ROHDATEN:
┄┄┄┄┄┄┄┄┄┄┄┄┄┄┄┄┄┄┄┄

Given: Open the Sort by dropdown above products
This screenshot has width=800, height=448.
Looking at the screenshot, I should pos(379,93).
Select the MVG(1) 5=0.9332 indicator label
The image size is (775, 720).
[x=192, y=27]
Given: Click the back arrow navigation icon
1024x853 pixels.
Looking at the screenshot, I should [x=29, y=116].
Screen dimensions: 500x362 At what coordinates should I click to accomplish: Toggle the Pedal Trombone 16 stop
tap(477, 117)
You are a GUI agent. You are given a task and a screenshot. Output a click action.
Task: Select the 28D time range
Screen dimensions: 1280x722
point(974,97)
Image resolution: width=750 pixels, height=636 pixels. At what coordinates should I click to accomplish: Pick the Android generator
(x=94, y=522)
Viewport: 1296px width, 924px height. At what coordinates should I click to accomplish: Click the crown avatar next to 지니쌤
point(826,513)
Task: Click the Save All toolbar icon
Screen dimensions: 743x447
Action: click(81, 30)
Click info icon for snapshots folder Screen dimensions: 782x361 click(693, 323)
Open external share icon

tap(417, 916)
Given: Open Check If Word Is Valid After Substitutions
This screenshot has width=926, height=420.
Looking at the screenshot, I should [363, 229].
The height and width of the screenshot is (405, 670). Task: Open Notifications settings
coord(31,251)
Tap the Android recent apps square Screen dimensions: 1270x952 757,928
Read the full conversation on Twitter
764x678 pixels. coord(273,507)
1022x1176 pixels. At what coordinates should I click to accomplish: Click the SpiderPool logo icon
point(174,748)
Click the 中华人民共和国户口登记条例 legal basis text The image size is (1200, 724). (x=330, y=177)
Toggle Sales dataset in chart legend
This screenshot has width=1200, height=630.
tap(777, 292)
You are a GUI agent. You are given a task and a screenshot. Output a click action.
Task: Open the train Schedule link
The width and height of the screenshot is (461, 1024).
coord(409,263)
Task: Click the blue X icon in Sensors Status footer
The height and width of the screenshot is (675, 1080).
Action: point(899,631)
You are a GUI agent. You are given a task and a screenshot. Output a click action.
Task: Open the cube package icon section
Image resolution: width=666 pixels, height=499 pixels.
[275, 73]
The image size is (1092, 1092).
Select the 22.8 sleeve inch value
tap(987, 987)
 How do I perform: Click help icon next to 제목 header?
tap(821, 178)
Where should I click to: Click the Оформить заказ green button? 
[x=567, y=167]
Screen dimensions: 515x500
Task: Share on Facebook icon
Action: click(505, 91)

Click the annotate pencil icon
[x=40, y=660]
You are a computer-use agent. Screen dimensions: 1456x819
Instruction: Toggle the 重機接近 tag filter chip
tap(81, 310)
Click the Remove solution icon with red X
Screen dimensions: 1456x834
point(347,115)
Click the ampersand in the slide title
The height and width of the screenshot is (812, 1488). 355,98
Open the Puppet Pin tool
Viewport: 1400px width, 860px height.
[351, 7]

┄┄┄┄┄┄┄┄┄┄┄┄┄┄┄┄┄┄┄┄

ANFORDERUNGEN: Benenne in allen Datensätzen „GUI agent“ bitte in „UI agent“ um und gib die Zeilen sonst unverändert wieder.

LÖSUNG DIESER ÜBUNG:
Given: Open the Sort by dropdown above products
This screenshot has width=800, height=448.
Looking at the screenshot, I should pos(379,93).
Select the MVG(1) 5=0.9332 indicator label
The image size is (775, 720).
[x=192, y=27]
Given: Click the back arrow navigation icon
1024x853 pixels.
Looking at the screenshot, I should [x=29, y=116].
Screen dimensions: 500x362 At what coordinates should I click to accomplish: Toggle the Pedal Trombone 16 stop
tap(477, 117)
You are a UI agent. You are given a task and a screenshot. Output a click action.
Task: Select the 28D time range
Screen dimensions: 1280x722
point(974,97)
Image resolution: width=750 pixels, height=636 pixels. At what coordinates should I click to accomplish: Pick the Android generator
(x=94, y=522)
Viewport: 1296px width, 924px height. At what coordinates should I click to accomplish: Click the crown avatar next to 지니쌤
point(826,513)
Task: Click the Save All toolbar icon
Screen dimensions: 743x447
Action: click(81, 30)
Click info icon for snapshots folder Screen dimensions: 782x361 click(693, 323)
Open external share icon

tap(417, 916)
Given: Open Check If Word Is Valid After Substitutions
This screenshot has width=926, height=420.
Looking at the screenshot, I should [363, 229].
The height and width of the screenshot is (405, 670). Task: Open Notifications settings
coord(31,251)
Tap the Android recent apps square Screen dimensions: 1270x952 757,928
Read the full conversation on Twitter
764x678 pixels. coord(273,507)
1022x1176 pixels. At what coordinates should I click to accomplish: Click the SpiderPool logo icon
point(174,748)
Click the 中华人民共和国户口登记条例 legal basis text The image size is (1200, 724). (x=330, y=177)
Toggle Sales dataset in chart legend
This screenshot has width=1200, height=630.
tap(777, 292)
You are a UI agent. You are given a task and a screenshot. Output a click action.
Task: Open the train Schedule link
The width and height of the screenshot is (461, 1024).
coord(409,263)
Task: Click the blue X icon in Sensors Status footer
The height and width of the screenshot is (675, 1080).
Action: point(899,631)
You are a UI agent. You are given a task and a screenshot. Output a click action.
Task: Open the cube package icon section
Image resolution: width=666 pixels, height=499 pixels.
[275, 73]
The image size is (1092, 1092).
Select the 22.8 sleeve inch value
tap(987, 987)
 How do I perform: Click help icon next to 제목 header?
tap(821, 178)
Where should I click to: Click the Оформить заказ green button? 
[x=567, y=167]
Screen dimensions: 515x500
Task: Share on Facebook icon
Action: click(505, 91)

Click the annotate pencil icon
[x=40, y=660]
You are a computer-use agent. Screen dimensions: 1456x819
Instruction: Toggle the 重機接近 tag filter chip
tap(81, 310)
Click the Remove solution icon with red X
Screen dimensions: 1456x834
point(347,115)
Click the ampersand in the slide title
The height and width of the screenshot is (812, 1488). 355,98
Open the Puppet Pin tool
Viewport: 1400px width, 860px height.
[351, 7]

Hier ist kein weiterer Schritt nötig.